Deutsch und Mathematik gehören heute zu den Lieblingsfächern von Haroon. Je besser er den Unterricht verfolgen konnte, desto mehr Freude hatte er daran. Auch nach dem Unterricht legte er die Bücher nicht weg. „Im Gegenteil, Haroon hat sich vieles selbst erarbeitet, im Internet Lernvideos angeschaut und seine Lehrer auch per E-Mail mit seinen Fragen kontaktiert. Seine Motivation und Lernbereitschaft waren und sind wirklich vorbildlich“, lobt ihn die Lehrerin.

Doch die Pandemie stellte den Jungen vor eine große Herausforderung. Die Internetverbindung in seiner Unterbringung reichte nicht dafür aus, dem Online-Unterricht kontinuierlich folgen zu können. Zudem ist dort, wo viele Menschen und Kinder auf engem Raum zusammenleben, der Geräuschpegel hoch. Der Schüler konnte sich nur schwer auf seine Aufgaben konzentrieren. „Zum Glück konnte ich bei meinem Klassenkameraden in Bietigheim am Online-Unterricht teilnehmen und mit ihm gemeinsam lernen.“

Taschengeld für Nachhilfe

„Von dem Taschengeld, das ich von der Behörde bekomme, habe ich mir Nachhilfe in Mathematik finanziert, um bei meinen Prüfungen für den Hauptschulabschluss möglichst gut abzuschneiden“, berichtet Haroon. Seine Mühe hat sich gelohnt. Auf seine Belobigung für die Prüfungsergebnisse ist auch die Familie in Afghanistan stolz. „Meine Mutter ist sehr froh über das, was ich in Deutschland bisher erreicht habe. Meine Geschwister können in Afghanistan derzeit nicht zur Schule gehen. Auch für meine Mutter als Frau ist das Leben sehr schwer“, sagt Haroon. Er träumt davon, dass die Familie irgendwann wieder an einem Ort friedlich zusammenleben kann.

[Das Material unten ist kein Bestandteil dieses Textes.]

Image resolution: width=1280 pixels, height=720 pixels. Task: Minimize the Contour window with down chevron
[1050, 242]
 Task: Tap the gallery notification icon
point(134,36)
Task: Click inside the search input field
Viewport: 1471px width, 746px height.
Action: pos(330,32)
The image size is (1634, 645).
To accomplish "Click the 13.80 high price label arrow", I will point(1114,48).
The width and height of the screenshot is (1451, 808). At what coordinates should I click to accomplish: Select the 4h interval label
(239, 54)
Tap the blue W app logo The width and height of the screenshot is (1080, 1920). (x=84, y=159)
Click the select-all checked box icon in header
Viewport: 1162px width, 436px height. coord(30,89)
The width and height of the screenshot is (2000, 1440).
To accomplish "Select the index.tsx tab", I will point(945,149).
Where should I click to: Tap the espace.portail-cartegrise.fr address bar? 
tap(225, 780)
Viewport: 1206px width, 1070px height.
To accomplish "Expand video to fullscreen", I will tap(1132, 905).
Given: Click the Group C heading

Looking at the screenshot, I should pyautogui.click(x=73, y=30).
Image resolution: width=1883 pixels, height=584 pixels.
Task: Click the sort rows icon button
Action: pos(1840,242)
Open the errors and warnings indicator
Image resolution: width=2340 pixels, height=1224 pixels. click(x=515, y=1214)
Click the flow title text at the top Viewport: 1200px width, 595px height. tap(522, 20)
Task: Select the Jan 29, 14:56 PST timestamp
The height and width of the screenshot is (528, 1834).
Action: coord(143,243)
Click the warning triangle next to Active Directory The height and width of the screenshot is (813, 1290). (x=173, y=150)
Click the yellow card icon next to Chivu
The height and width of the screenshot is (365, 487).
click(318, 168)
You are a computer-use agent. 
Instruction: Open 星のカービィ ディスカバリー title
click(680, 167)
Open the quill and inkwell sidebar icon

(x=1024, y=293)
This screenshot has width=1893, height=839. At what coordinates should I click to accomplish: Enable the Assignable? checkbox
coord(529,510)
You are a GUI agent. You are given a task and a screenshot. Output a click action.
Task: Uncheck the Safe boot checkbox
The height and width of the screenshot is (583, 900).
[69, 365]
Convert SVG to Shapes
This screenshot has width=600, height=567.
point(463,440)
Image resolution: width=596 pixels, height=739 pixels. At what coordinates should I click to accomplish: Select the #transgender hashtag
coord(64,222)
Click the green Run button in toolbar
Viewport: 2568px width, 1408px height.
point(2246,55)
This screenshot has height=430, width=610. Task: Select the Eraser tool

Afghanistan und seine Flucht dagegen hat Haroon, nach eigenen Aussagen, weitgehend aus seinem Gedächtnis verbannt. „Das ist für mich so, wie wenn ich in meinem Geschichtsbuch über die Vergangenheit lese. Es ist ein Teil meiner Vergangenheit, der jetzt abgeschlossen ist“, betont Haroon. Doch bei diesen Worten glitzern Tränen in seinen Augen.